- EXTRAIT PRÉSENTÉ:
Le temps de la négociation exclut-il le temps judiciaire ?
De plus en plus souvent, les juges adressent, via RPVA/e-barreau, des bulletins de mise en état dans lesquels ils invitent, avec plus ou moins d’insistance, à « mettre en place une mesure de médiation ».
L’incitation est claire : « Si les parties donnent leur accord pour entrer en médiation, l’affaire, qui reste inscrite au rôle, bénéficiera, à l’issue du processus, d’une priorité pour l’homologation de l’accord, ou, à défaut, pour que le juge statue. »
Le bâton également, puisque certains bulletins de mise en état affirment (sans réel fondement juridique) que : « Rappelons que l’inexécution de cette injonction, sans motif légitime, est susceptible de constituer un défaut de diligences justifiant une radiation du dossier, ou pourra constituer un des critères d’équité lors de l’appréciation par le juge des demandes formées sur le fondement de l’article 700 du code de procédure civile. »

- DONNÉES FOURNIES:
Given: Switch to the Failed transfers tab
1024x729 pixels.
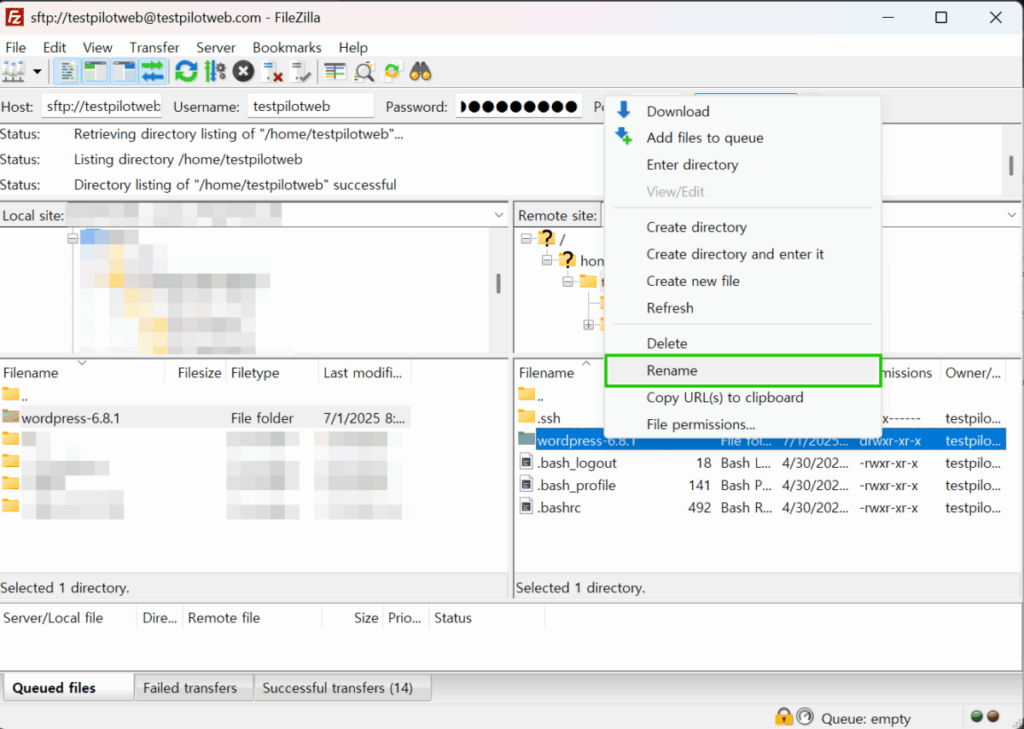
...
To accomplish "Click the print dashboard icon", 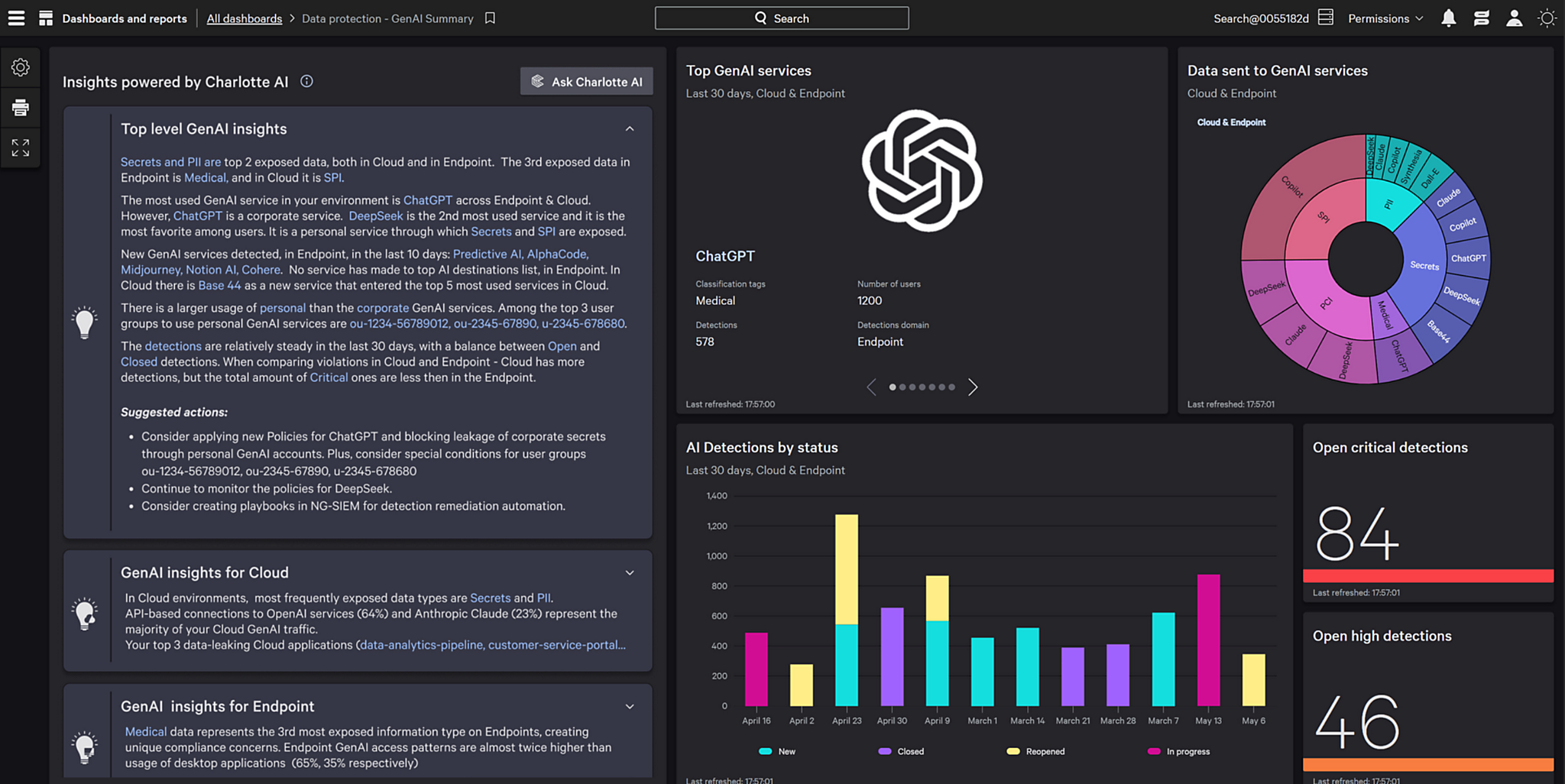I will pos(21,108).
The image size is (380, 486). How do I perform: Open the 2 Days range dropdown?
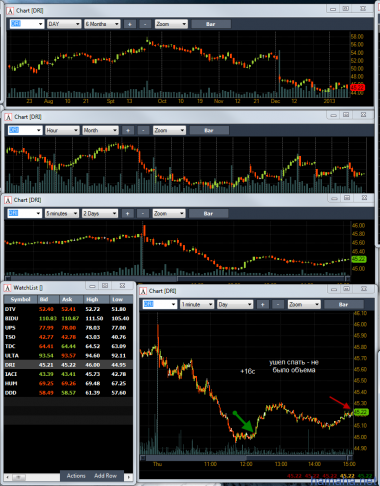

- OBJECTIF: Prolongez l'extrait présenté plus haut sur les invitations des juges à la médiation. Reprenez juste après sa dernière phrase.

- RÉPONSE RÉDIGÉE:
Si, en tant qu’avocat, je demeure favorable à la négociation et à la médiation, je considère néanmoins essentiel que le calendrier de procédure soit maintenu afin d’éviter tout retard en cas d’échec de la médiation.
Pourquoi mener procès et médiation en même temps ?
Pour assurer la pleine efficacité de la médiation !
Une épée de Damoclès
D’abord, parce que l’épée de Damoclès du contentieux, avec son fameux aléa judiciaire, reste suspendue au-dessus de la tête des parties et rend, parfois, celles-ci plus intelligentes.
Des échéances couperet
Ensuite, et surtout, parce que le contentieux et ses dates donnent de vraies échéances aux parties.
Un phénomène fréquemment constaté est qu’on transige la veille des plaidoiries ou du jugement, pas 3 mois avant et surtout pas dans un temps suspendu, sans échéance ferme.
Tout avocat expérimenté vous le dira : on transige mieux avec des délais de procédure fermes.
Cela est aussi vrai vis-à-vis des clients qui réagissent plus vite quand ils savent que l’audience est dans une semaine plutôt que dans 3 mois ou à une date indéterminée quand les délais de procédure sont suspendus.
Éviter le dilatoire
Certaines parties peuvent faire semblant de vouloir négocier afin d’ensabler le dossier et de gagner du temps, le demandeur étant souvent pressé d’obtenir son résultat.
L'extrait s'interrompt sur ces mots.